# What you have to do
Reproduce exactly, from the data that follows, the line with "[see Linda May's YouTube page] (1068, 1001)", the line with "Hinterlasse einen Kommentar (479, 763)", and every line that lies between them.

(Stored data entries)
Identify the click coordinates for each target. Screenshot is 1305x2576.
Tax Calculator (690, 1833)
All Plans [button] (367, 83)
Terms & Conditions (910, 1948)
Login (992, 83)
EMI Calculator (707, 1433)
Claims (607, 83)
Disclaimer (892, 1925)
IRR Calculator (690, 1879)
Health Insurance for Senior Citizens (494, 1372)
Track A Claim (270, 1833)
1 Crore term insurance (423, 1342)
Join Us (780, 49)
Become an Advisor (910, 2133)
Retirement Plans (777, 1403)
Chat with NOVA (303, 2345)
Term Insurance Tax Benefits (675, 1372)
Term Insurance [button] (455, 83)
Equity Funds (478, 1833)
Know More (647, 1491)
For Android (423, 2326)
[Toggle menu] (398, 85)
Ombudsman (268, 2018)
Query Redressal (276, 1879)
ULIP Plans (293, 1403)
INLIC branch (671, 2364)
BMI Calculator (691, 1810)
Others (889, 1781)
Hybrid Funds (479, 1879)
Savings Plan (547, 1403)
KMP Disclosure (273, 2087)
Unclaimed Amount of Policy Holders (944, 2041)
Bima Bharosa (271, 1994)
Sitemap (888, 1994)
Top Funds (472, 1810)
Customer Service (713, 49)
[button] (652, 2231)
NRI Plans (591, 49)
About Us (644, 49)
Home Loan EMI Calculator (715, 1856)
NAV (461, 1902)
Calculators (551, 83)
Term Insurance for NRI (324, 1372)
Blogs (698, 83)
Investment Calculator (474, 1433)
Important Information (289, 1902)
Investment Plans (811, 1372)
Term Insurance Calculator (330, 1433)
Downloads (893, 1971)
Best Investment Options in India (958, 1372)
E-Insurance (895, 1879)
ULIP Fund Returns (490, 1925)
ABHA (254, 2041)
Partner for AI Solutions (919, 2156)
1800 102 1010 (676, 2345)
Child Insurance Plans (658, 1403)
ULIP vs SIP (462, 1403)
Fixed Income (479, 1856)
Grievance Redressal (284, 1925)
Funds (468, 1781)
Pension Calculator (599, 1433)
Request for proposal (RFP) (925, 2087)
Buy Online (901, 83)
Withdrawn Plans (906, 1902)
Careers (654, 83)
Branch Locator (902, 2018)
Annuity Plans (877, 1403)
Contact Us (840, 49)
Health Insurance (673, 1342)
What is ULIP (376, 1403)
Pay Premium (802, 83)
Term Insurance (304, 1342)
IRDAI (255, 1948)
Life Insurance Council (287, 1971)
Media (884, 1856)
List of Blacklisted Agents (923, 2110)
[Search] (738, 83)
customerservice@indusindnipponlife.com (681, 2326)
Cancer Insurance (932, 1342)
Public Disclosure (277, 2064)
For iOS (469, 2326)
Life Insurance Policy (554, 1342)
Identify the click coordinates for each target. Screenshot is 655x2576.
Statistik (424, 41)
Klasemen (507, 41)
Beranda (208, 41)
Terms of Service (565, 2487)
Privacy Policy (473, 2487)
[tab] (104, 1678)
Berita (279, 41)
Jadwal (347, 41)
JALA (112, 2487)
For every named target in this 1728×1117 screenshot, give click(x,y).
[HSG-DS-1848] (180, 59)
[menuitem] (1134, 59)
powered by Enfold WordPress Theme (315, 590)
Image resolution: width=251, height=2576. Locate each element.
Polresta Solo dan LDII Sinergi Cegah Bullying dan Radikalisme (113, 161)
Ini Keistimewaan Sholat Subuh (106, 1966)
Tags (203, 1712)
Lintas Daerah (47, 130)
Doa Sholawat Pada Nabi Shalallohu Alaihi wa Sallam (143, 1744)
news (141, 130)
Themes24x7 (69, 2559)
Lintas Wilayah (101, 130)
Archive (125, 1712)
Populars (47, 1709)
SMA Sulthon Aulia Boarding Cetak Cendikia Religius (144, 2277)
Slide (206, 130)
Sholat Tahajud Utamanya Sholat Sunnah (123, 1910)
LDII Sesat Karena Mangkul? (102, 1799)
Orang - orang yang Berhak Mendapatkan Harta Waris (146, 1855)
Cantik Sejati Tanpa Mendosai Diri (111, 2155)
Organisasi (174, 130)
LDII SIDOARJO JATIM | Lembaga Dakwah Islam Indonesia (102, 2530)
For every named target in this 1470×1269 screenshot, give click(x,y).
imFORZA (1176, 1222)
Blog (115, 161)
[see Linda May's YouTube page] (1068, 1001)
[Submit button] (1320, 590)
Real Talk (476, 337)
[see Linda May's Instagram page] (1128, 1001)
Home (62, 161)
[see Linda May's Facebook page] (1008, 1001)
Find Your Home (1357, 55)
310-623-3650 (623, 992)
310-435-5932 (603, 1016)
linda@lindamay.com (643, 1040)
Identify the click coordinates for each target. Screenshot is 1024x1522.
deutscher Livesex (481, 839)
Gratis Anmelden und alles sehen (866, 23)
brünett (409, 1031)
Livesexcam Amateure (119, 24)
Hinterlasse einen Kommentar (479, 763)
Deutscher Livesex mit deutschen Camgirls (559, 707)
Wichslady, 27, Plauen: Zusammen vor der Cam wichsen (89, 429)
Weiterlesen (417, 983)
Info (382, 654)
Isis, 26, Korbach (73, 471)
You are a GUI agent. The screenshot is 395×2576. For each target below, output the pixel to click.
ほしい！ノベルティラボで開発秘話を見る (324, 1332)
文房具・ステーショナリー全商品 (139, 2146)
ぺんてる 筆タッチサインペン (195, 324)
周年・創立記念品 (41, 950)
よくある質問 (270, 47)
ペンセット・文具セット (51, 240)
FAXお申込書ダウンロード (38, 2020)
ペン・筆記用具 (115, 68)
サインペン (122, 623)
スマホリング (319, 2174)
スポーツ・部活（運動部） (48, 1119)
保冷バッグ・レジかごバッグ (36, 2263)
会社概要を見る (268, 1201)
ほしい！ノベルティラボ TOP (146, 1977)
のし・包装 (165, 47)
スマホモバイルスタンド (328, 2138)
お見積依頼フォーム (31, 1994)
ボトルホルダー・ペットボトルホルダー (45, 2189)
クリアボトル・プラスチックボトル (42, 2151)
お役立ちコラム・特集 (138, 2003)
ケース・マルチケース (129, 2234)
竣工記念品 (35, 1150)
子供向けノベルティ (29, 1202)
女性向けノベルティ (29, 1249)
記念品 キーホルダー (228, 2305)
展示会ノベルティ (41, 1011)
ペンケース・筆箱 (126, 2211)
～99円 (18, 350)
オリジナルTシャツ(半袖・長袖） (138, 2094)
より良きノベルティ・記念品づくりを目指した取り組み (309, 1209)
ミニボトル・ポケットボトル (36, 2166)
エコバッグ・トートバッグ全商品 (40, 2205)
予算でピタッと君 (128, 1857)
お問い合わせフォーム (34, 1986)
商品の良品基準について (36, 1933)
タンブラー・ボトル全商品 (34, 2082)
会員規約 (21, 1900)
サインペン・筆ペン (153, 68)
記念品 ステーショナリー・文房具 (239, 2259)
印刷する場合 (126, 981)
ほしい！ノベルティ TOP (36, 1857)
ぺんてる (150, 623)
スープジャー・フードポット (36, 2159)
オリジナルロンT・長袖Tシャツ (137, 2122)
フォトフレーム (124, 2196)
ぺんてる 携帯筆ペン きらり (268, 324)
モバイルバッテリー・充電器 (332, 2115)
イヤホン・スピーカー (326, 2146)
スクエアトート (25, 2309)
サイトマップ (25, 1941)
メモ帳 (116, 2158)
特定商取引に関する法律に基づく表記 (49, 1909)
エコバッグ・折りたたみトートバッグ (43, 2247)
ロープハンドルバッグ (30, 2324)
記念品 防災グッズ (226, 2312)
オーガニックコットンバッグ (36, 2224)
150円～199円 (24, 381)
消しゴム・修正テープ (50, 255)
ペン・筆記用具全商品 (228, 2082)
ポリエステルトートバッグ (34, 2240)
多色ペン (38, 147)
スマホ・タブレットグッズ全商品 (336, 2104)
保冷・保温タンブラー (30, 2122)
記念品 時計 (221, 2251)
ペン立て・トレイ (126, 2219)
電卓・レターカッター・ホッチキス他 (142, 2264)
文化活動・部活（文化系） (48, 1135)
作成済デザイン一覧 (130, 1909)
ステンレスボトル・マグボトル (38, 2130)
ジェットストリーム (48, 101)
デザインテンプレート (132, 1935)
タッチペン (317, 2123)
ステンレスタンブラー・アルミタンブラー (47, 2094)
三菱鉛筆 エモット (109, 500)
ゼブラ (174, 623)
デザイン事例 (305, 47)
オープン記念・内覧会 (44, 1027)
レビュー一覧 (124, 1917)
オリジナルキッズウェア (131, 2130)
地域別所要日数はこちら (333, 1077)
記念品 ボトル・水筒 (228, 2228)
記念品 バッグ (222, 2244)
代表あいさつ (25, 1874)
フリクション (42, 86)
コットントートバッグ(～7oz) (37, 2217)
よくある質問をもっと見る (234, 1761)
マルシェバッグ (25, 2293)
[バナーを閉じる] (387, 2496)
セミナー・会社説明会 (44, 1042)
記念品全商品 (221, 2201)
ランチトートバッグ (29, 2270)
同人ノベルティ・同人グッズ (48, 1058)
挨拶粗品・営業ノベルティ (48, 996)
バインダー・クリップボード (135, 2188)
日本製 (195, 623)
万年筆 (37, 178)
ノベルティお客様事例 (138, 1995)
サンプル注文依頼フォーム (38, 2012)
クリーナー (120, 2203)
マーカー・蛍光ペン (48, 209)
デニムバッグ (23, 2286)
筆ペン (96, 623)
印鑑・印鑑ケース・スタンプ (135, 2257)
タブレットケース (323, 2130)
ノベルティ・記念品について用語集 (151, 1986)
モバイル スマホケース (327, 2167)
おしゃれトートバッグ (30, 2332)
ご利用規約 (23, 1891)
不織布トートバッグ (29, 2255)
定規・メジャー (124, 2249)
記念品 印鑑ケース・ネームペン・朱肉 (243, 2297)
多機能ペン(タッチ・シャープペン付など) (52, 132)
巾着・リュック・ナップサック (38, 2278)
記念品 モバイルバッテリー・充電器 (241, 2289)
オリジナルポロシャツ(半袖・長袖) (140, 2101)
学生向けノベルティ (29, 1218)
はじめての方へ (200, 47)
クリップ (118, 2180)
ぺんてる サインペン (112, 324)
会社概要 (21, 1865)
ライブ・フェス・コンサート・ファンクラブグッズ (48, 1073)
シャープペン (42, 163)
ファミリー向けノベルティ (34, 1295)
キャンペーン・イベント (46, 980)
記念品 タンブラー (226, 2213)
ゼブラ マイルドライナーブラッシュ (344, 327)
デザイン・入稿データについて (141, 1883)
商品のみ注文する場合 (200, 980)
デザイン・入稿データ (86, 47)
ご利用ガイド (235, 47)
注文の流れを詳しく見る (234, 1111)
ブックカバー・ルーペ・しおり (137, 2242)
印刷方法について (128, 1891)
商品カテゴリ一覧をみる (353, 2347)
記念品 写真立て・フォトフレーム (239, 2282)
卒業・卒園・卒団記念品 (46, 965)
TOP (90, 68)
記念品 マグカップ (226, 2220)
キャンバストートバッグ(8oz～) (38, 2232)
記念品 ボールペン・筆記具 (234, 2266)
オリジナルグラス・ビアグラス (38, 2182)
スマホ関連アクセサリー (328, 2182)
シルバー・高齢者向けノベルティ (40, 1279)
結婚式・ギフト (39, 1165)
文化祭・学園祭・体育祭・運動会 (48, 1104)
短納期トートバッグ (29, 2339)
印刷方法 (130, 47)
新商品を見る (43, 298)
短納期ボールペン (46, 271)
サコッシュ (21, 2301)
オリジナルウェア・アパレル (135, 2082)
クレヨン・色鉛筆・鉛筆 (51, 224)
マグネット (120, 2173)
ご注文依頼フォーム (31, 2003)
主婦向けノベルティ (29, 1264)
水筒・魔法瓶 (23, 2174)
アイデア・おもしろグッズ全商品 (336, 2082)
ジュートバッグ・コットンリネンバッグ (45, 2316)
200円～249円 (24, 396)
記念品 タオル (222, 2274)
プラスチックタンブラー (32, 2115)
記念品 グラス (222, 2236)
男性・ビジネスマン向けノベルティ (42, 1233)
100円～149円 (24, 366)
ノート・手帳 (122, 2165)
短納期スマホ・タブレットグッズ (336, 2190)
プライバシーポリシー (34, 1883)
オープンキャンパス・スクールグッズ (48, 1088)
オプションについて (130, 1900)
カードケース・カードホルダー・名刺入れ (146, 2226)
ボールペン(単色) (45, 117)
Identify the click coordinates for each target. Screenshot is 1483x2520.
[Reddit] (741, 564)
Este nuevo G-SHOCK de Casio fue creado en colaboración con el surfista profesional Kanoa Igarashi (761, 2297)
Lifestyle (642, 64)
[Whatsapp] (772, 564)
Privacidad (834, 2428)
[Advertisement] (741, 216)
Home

# Result of the exercise
[see Linda May's YouTube page] (1068, 1001)
[Submit button] (1320, 590)
Real Talk (476, 337)
[see Linda May's Instagram page] (1128, 1001)
Home (62, 161)
[see Linda May's Facebook page] (1008, 1001)
Find Your Home (1357, 55)
310-623-3650 (623, 992)
310-435-5932 (603, 1016)
linda@lindamay.com (643, 1040)
Identify the click coordinates for each target. Screenshot is 1024x1522.
deutscher Livesex (481, 839)
Gratis Anmelden und alles sehen (866, 23)
brünett (409, 1031)
Livesexcam Amateure (119, 24)
Hinterlasse einen Kommentar (479, 763)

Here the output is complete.